If someone lit a cigarette next to a child in a park or outside a library, we would step in. No hesitation.

Children are especially vulnerable to air pollution because their lungs are still developing and they breathe faster than adults.

Gas-powered leaf blowers release a concentrated mix of fine particulate matter, toxic gases, and known carcinogens—often at close range and exactly where children live, play, and learn

But every day, children are exposed to gas-powered leaf blowers in those same spaces—playgrounds, schools, libraries.

The exposure is real. The damage is real. The industry doesn’t care, they are getting paid. And we allow it.

This is absolutely unacceptable.


↑ Back to top

When the safety manual reads like a medical warning label… maybe it’s time to rethink gas blowers.

GAS LEAF BLOWER SAFETY MANUALS READ LIKE MEDICAL WARNING LABELS

When the safety manual reads like a medical warning label… maybe it’s time to rethink gas blowers.

If you’ve never read a gas leaf blower safety manual, brace yourself — it reads like something that should never be used around people. Maybe it’s time to rethink gas blowers.

What the safety warnings actually say:

☣️ Toxic exhaust with carcinogens
The manual warns that fumes contain benzene, carbon monoxide, and chemicals linked to respiratory illness, cancer, birth defects, and reproductive harm.

🔊 Noise levels high enough to permanently damage hearing
The manufacturer openly states that hearing protection is required.

🔥 Fire, fuel vapor, and explosion hazards
Just refueling the machine carries risks of burns, ignition, vapor flash, and pressure buildup.

Requires goggles, gloves, boots, a mask, and hearing protection — just to operate
This isn’t yard work anymore. It’s industrial hazard management.

Meanwhile… these machines are used all day, almost year-round, often by workers with NONE of that protection.If a device requires this many warnings, this much gear, and poses this many dangers, why on earth are we still using it in every neighborhood like it’s no big deal?

The manufacturers themselves admit these machines are dangerous.
Maybe it’s time we believe them — and choose cleaner, quieter, safer alternatives. 💡🌱


↑ Back to top

Pollution isn’t an accident.
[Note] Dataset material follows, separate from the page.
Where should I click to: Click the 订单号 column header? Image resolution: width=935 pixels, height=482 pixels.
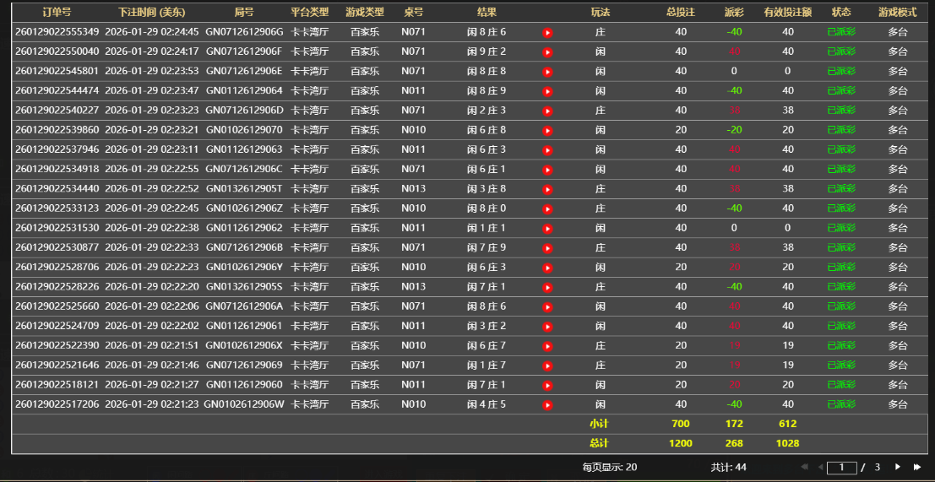57,13
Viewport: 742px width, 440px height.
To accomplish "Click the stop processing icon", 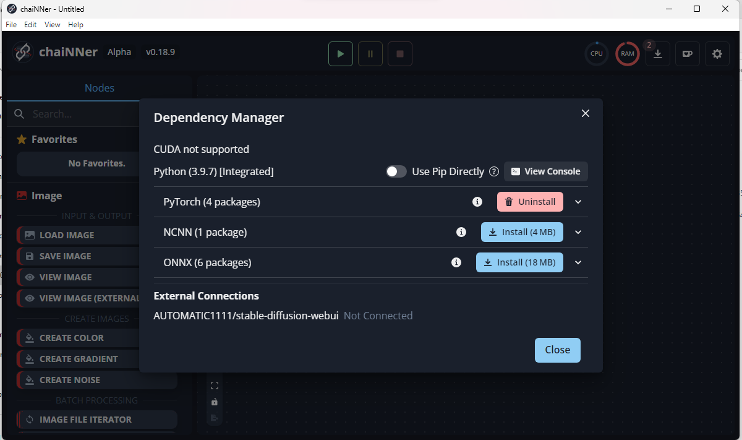I will point(399,54).
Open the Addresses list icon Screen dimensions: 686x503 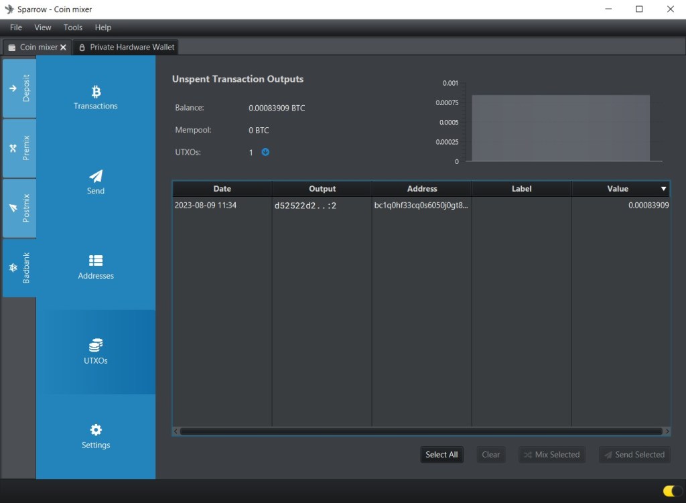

It’s a business model.

THE BUSINESS OF POLLUTION

Pollution isn’t an accident. It’s a business model.

Who profits and who pays the price:

In today’s landscaping industry, the gas-powered leaf blower is a revenue engine. Every hour it runs generates money for the owner. ⛽💵

That incentive drives bad behavior. The longer it runs, the more money it generates. The more properties it covers, the more revenue it produces, so it runs all day, on weekends, on holidays, and nearly year-round — because no one with authority stops it.

It’s not cleanup — it’s landscaping theater, and bad theater at that. 🎭🍃

And every time they run, the noise and exhaust spill beyond the property line and into someone else’s air. Even hospitals, schools, and libraries — places meant for care, learning, and quiet — are treated as acceptable exposure zones. 🏥🏫📚🌬️

The owner pockets the cash while the neighborhood — and the worker operating the machine — absorb the noise, exhaust, and health risks. 👷‍♂️⚠️🌪️

The impact is real — reduced quality of life, environmental damage, and documented health effects. 📉🌍

It’s time to end profit-driven pollution and demand better.

↑ Back to top

Gas-powered leaf blowers are turning our neighborhoods into industrial work zones.

NEIGHBORHOODS TURNED INTO INDUSTRIAL WORK ZONES

🏭Gas-powered leaf blowers are turning our neighborhoods into industrial work zones.

What residents are forced to live with:

🍃💨 Constant machinery noise, exhaust fumes, and disruption—every day, weekends and holidays included, almost year-round. This isn’t occasional yard care. It’s routine industrial activity imposed on where people live.
☠️ These machines don’t just make noise. They blast dangerous particulate matter and unburned fuel into the air people breathe. 

⚠️ Even in true industrial zones, equipment this loud, this polluting, and this indiscriminate would require permits, face safety rules, emissions limits, time restrictions, and enforcement. Yet in residential neighborhoods, it operates feet from homes, children, and open windows with no regulation at all. Even at hospitals, schools and libraries!

This is obscene that any municipality allows this to happen unchecked!